In my moment of sadness, feeling strong was the last thing on my mind. I went through my typical routine of crying hard for a day, feeling dejected and angry about everything and anything, and finishing off the week by moping around the house, still with tears filling my eyes.
I know that throughout the world there are thousands of people in way worse situations than myself. So I write this all to you not as a pity to me but as a way to use my voice to help promote empathy for anyone out there who needs it. And hopefully to show that crying is sometimes the strongest thing you can do.
During that last week I continued to hear those ever-persistent words of encouragement from family and friends to “stay strong.” I realized that maybe by crying, I was portrayed as weak and incapable of seeing the silver lining.

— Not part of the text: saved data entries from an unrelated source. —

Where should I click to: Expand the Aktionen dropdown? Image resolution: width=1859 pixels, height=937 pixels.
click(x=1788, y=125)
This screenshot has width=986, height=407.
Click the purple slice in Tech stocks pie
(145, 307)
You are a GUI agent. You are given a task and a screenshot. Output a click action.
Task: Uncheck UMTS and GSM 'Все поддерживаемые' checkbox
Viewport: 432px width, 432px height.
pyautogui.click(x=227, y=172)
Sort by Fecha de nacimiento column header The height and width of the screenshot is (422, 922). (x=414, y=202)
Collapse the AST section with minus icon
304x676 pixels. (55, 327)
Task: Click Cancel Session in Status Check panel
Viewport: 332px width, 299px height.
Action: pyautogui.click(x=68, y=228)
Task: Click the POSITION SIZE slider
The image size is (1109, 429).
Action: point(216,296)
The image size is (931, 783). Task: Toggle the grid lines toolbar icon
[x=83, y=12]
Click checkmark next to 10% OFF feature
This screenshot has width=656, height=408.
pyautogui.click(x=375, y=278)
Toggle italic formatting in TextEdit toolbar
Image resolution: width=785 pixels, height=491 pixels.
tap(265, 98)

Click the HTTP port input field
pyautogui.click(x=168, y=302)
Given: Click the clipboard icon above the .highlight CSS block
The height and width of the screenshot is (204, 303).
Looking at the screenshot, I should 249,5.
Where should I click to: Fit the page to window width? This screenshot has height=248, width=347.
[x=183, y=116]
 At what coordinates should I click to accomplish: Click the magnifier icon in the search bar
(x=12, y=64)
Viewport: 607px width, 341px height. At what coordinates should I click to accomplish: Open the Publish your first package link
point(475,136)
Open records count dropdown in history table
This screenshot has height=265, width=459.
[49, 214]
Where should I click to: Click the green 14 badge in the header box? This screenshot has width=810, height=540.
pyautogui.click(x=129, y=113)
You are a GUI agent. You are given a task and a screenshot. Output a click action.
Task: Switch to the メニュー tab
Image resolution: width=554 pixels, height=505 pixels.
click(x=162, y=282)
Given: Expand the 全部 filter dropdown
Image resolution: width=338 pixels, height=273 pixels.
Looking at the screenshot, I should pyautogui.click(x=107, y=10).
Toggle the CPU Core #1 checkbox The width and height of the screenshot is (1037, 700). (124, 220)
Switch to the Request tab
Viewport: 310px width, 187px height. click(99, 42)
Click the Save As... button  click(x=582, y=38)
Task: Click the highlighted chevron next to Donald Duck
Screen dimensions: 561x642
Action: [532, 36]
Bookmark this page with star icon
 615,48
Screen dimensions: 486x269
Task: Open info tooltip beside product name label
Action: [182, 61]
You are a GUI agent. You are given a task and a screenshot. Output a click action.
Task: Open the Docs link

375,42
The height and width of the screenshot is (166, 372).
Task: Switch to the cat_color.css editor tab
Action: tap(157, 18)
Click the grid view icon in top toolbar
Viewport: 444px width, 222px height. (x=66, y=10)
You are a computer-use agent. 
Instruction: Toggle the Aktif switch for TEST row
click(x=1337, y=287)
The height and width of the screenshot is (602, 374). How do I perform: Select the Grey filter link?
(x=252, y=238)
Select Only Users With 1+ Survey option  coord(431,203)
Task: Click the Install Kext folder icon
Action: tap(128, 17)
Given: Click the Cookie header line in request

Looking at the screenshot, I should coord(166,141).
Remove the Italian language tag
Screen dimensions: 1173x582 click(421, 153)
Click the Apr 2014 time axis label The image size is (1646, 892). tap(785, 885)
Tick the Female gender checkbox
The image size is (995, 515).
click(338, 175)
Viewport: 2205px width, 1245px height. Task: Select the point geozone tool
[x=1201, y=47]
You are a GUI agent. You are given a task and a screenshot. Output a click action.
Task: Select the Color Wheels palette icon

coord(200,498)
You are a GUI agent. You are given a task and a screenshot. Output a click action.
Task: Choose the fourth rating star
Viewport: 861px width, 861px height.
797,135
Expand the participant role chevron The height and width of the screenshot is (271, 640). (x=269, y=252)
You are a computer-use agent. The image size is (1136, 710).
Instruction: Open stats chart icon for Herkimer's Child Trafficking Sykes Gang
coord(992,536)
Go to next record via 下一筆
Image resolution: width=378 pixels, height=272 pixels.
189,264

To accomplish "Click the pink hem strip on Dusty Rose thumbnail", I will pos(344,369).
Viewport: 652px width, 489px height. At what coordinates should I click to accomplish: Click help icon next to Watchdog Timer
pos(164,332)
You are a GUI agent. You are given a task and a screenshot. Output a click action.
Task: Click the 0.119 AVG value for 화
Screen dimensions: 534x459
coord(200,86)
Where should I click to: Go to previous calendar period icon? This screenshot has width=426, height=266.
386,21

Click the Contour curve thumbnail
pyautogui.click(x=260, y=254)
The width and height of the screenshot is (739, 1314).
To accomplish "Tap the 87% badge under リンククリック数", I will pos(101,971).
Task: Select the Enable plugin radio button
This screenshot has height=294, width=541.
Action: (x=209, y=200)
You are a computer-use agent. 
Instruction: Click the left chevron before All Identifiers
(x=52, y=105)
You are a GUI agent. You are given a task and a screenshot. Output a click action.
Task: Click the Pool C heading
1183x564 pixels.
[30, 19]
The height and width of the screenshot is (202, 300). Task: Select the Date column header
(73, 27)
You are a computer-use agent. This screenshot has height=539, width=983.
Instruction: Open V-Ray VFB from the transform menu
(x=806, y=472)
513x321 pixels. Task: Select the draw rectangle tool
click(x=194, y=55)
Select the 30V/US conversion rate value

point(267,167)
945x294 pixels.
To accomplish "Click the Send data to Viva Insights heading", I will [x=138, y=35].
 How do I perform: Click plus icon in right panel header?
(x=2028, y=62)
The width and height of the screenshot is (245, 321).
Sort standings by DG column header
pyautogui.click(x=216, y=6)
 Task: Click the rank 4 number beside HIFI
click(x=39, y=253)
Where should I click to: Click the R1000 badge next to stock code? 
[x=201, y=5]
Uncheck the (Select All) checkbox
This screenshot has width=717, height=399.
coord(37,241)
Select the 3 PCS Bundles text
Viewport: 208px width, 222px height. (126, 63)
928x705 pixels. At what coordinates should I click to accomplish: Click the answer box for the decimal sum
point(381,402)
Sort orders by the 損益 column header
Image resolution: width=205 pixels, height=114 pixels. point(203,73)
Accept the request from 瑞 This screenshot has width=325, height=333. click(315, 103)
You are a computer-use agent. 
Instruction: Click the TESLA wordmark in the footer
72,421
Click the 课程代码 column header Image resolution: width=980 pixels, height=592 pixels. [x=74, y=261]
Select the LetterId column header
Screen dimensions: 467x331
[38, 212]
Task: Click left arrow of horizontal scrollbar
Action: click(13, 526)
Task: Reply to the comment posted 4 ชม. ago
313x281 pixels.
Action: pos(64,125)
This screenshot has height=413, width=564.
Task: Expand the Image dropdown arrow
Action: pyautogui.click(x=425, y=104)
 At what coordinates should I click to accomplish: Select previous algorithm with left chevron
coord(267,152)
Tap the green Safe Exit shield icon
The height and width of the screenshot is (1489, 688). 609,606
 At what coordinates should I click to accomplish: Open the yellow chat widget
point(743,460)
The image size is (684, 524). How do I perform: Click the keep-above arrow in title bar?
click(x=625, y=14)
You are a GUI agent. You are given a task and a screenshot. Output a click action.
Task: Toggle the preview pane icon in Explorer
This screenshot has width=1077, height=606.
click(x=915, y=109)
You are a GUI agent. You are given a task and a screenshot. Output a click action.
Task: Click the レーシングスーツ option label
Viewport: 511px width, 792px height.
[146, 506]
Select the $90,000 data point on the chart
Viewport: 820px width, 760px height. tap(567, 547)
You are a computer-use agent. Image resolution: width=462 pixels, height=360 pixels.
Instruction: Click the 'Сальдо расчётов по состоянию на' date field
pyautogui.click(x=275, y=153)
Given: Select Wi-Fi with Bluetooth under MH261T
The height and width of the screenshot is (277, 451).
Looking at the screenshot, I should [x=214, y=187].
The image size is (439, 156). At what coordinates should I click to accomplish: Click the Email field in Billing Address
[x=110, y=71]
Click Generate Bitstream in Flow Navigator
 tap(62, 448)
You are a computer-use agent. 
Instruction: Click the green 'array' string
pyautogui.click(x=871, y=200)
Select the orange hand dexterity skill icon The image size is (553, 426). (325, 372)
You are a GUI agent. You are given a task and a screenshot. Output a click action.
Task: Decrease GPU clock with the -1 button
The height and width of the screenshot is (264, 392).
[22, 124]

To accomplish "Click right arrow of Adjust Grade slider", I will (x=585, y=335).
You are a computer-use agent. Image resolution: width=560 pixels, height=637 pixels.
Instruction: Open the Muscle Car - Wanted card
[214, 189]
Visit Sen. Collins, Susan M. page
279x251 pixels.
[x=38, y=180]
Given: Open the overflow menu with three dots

And then one day while driving around town, and I don’t know if it was the song on the radio, the nice weather we were having, or the sound of my toddler in the back seat singing “Jingle Bells” in his sweet misarticulated speech, but for the first time I realized that just because I am sad it doesn’t mean that I am not happy. When things happen, it’s okay to be sad and it’s okay to cry. But it doesn’t change who I am. Maybe crying is the body’s way of accepting that you are feeling passionate about something. But I also realized that if this is the universe’s plan, for it to just be the three of us with no more babies, then yes, I would be sad. But at the same time, I will also be the happiest gal on the block.
So next time you see a friend crying remember that in this moment crying may be the the strongest thing they know how to do. And to sit down and cry along side them can be the best thing you can do in return.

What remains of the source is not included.